Re: [PATCH 01/10] mm: control memory placement by nodemask for two tier main memory

From: Dan Williams
Date: Sat Mar 23 2019 - 13:21:46 EST


On Fri, Mar 22, 2019 at 9:45 PM Yang Shi <yang.shi@xxxxxxxxxxxxxxxxx> wrote:
>
> When running applications on the machine with NVDIMM as NUMA node, the
> memory allocation may end up on NVDIMM node. This may result in silent
> performance degradation and regression due to the difference of hardware
> property.
>
> DRAM first should be obeyed to prevent from surprising regression. Any
> non-DRAM nodes should be excluded from default allocation. Use nodemask
> to control the memory placement. Introduce def_alloc_nodemask which has
> DRAM nodes set only. Any non-DRAM allocation should be specified by
> NUMA policy explicitly.
>
> In the future we may be able to extract the memory charasteristics from
> HMAT or other source to build up the default allocation nodemask.

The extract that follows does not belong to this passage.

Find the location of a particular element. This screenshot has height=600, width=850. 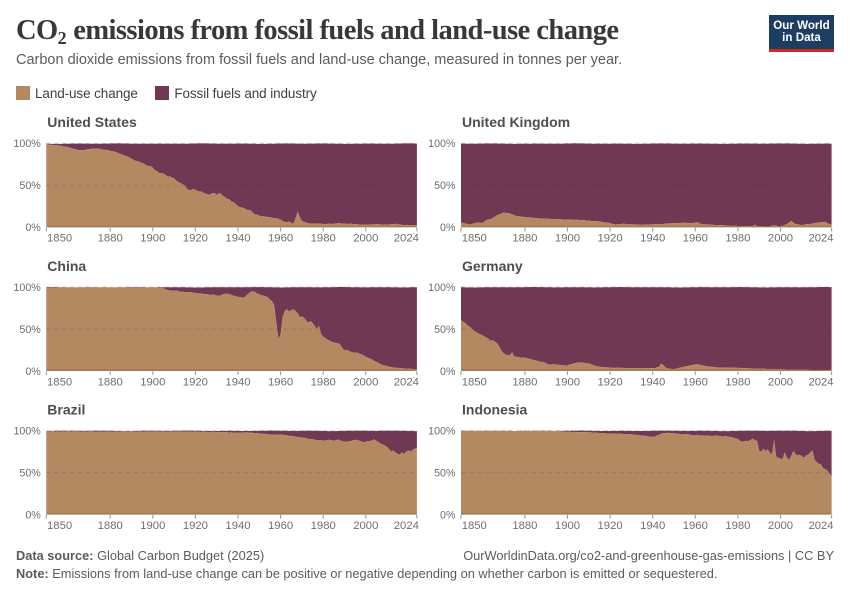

> However, just distinguish DRAM and PMEM (non-DRAM) nodes by SRAT flag
> for the time being.
>
> Signed-off-by: Yang Shi <yang.shi@xxxxxxxxxxxxxxxxx>
> ---
> arch/x86/mm/numa.c | 1 +
> drivers/acpi/numa.c | 8 ++++++++
> include/linux/mmzone.h | 3 +++
> mm/page_alloc.c | 18 ++++++++++++++++--
> 4 files changed, 28 insertions(+), 2 deletions(-)
>
> diff --git a/arch/x86/mm/numa.c b/arch/x86/mm/numa.c
> index dfb6c4d..d9e0ca4 100644
> --- a/arch/x86/mm/numa.c
> +++ b/arch/x86/mm/numa.c
> @@ -626,6 +626,7 @@ static int __init numa_init(int (*init_func)(void))

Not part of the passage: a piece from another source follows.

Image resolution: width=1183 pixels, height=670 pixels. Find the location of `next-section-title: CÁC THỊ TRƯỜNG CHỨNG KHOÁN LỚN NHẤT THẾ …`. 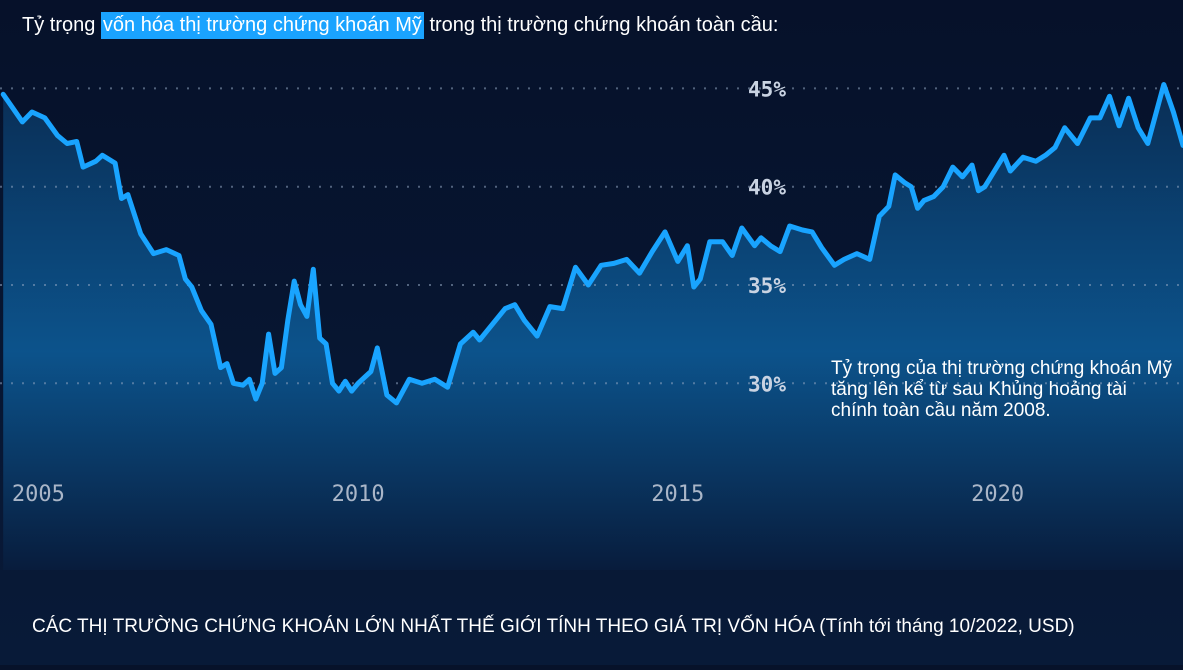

> nodes_clear(numa_nodes_parsed);
> nodes_clear(node_possible_map);
> nodes_clear(node_online_map);
> + nodes_clear(def_alloc_nodemask);
> memset(&numa_meminfo, 0, sizeof(numa_meminfo));
> WARN_ON(memblock_set_node(0, ULLONG_MAX, &memblock.memory,
> MAX_NUMNODES));
> diff --git a/drivers/acpi/numa.c b/drivers/acpi/numa.c
> index 867f6e3..79dfedf 100644
> --- a/drivers/acpi/numa.c
> +++ b/drivers/acpi/numa.c
> @@ -296,6 +296,14 @@ void __init acpi_numa_slit_init(struct acpi_table_slit *slit)
> goto out_err_bad_srat;
> }
>
> + /*
> + * Non volatile memory is excluded from zonelist by default.

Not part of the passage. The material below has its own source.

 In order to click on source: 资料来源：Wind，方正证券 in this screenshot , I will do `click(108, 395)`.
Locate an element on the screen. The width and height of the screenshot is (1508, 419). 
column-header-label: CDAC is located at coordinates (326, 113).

> + * Only regular DRAM nodes are set in default allocation node
> + * mask.
> + */
> + if (!(ma->flags & ACPI_SRAT_MEM_NON_VOLATILE))
> + node_set(node, def_alloc_nodemask);

Hmm, no, I don't think we should do this. Especially considering
current generation NVDIMMs are energy backed DRAM there is no
performance difference that should be assumed by the non-volatile
flag.

Why isn't default SLIT distance sufficient for ensuring a DRAM-first
default policy?